This very much depends on your software, what it does, and how.

DRM for an entirely offline $5k app is probably a must. You will lose a percentage to piracy, and, well that's just a cost of doing business as there's no way to entirely stop it.

Of course if your app is in a highly niche area your app might not be popular with the pirates, but for the most part they'll crack everything. You might be lucky, you might not.

On the other hand we live in an entirely web centred world. If your app is built around some element of online service, or account, then DRM is probably unnecessary. It's basically not going to matter if someone pirates the app if it's of limited use without the web services that go along with it.

Sure someone can trade logins and password with friends, but if you track IPs and concurrent logins and block more than say 3 logins at a time for a solo user account etc.

How does the cost of increasing the online subscription aspects compare to the overheads of buying/developing, integrating and working with potentially unpopular anti-piracy measures?

As to your thoughts on psychological effects of having to use a crack, I'm not convinced - surely it's going to be a simple google search for whizzyprogram download?
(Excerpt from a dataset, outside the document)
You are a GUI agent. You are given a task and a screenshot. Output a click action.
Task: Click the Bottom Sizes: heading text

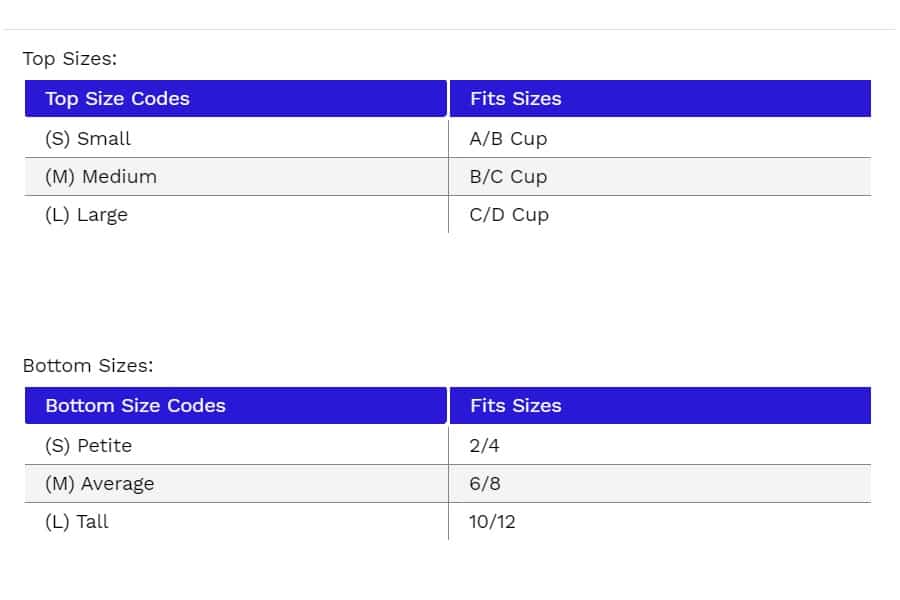pyautogui.click(x=88, y=366)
If there's a link there, pre-cracked, then will they even realise it's been cracked? Or care?

One thing I am sure of though a lot of users of a cracked app would never consider buying it even if the DRM was bullet proof. This may due to their financial status, or their personal views. There's a ton of misinformation about $xxx in lost software sales by the various anti piracy organisations however. The vast majority of that xxx will never translate into sales even if piracy were somehow made globally impossible.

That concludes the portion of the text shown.